Brits will scoff at microwaved water then straight up eat mushy peas at dinner.
Americans always shit on British food then come over and remark at how great it is.
Americans try to substitute good food with size, sugar and oil.
Haha I was just in England/UK/Britain and the food was whack, in England especially. The reason England is famous for its fish and chips is because it’s the only thing that is good.

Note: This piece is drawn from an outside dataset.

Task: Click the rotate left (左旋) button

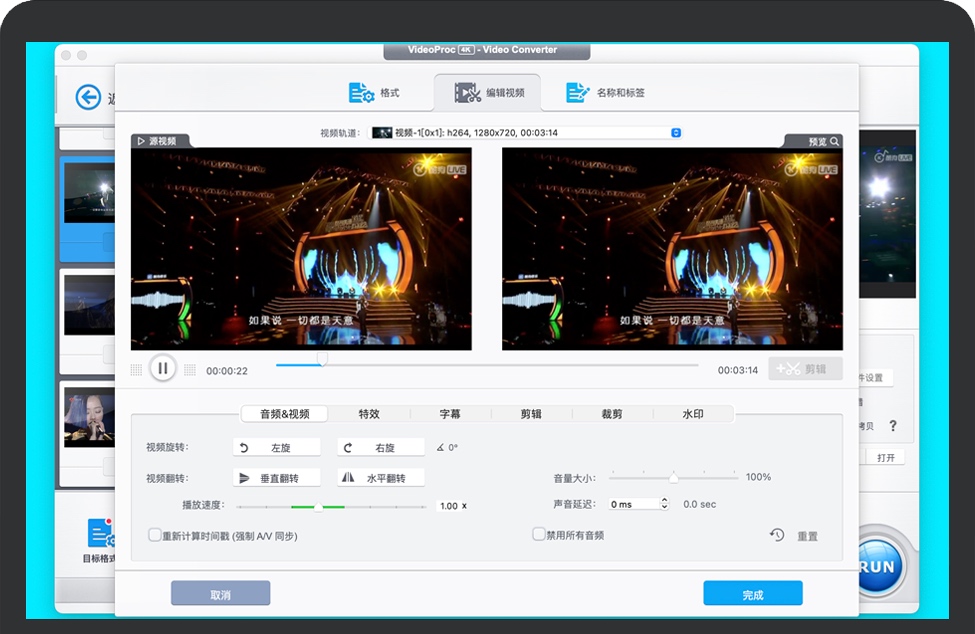Action: [x=277, y=448]
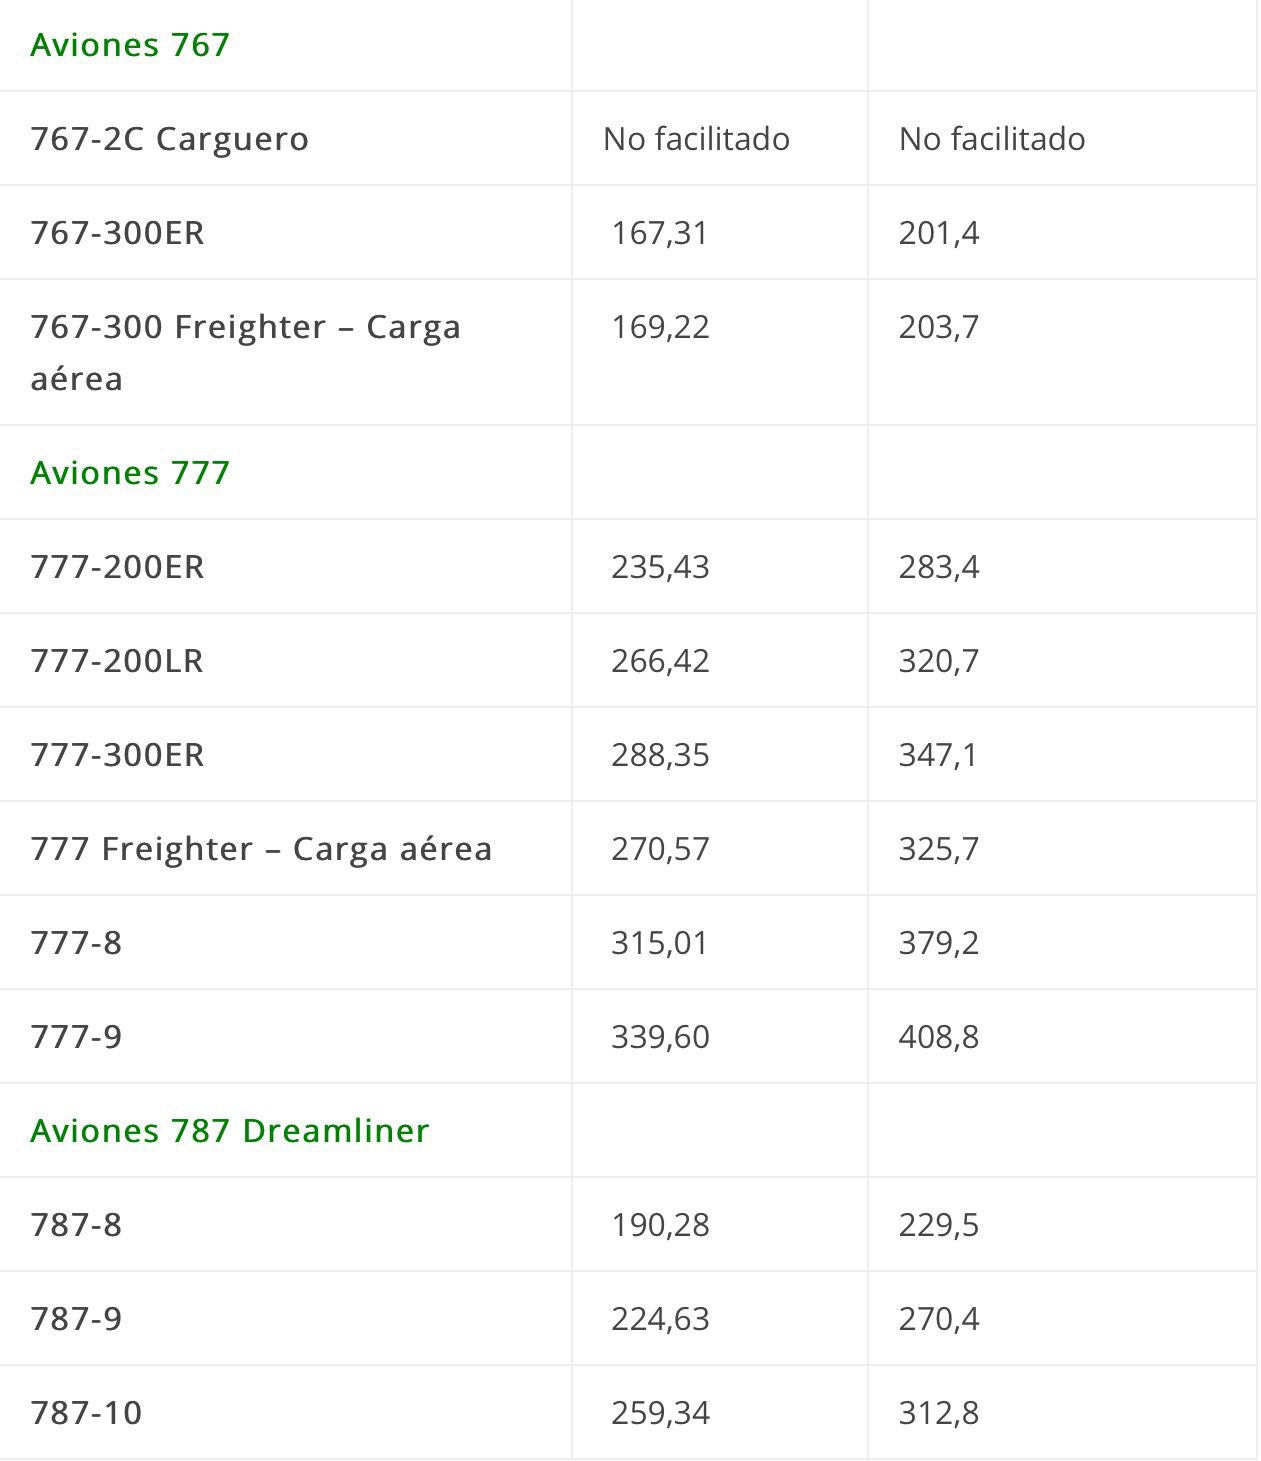Select the 787-9 row label
The width and height of the screenshot is (1261, 1461).
(76, 1319)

Curry is bomb though, but idk (honestly) if that counts. Colonizing India is the best thing that ever happened to England, sadly you cannot say the same going the other direction lol
Haggis fucking rules though!
In our defence (spelt correctly) all of the above are acceptable, except the microwave. Reasons being that a) the microwave doesn’t boil it evenly, and you get pockets of mega heated water that bubble up and splash up in the microwave, then drip off the manky ceiling of the microwave and into your cup. B) microwaves stink. I don’t know anyone that uses one for anything other than popcorn or melting butter. But if you’re using it to cook as well… 🤢
- Clean out your fuckin microwaves.
- Convection currents stir the water automatically, heating it unevenly doesn’t matter. A stovetop also heats water unevenly.
- Stop microwaving fucking fish you dirty bastards. I will punt any mf who microwaves fish into the fuckin Gehenna.
Convection currents don’t stir water in a microwave because the heat source isn’t on the bottom. That’s the difference. You get temperature stratified water where the surface is hotter than the bottom of the cup and they don’t naturally mix.
Of course, here in America, we have this incredible technology called a spoon. Pull that bad boy out, give a little stir, problem solved.
Convection currents don’t need the heat source to be directly at the bottom to stir the liquid, it just needs cold water to be on-top of hot, because cold is more dense.
Microwaves don’t really heat top to bottom either, it’s shooting waves through the body of the water and even the cup, directly exciting a bunch of individual H2O atoms in hot spots where the microwaves peak at, (e.g. the actual microwaves not the name of the machine) heating the liquid very unevenly. The wave could very much be heating a fraction of the top, middle, and bottom at different points in 3d space. it just depends on the peak of the micro-waves.
I mean, it’s not really a matter of debate TBH. There are a number of peer reviewed journal articles documenting the temperature stratification. Here is one source, where the authors attempt to create a special cup to heat the water more evenly.
I’m well aware of temperature stratification. It doesn’t happen in a microwave in the same way.
Micro waves don’t heat purely the top surface, they penetrate the entire waters body creating super-heated localized hotpots that shift the water around from Convection currents because the hotter more excited water atoms are less dense than the colder less excited water atoms above them spreading temperature out from those hotspots.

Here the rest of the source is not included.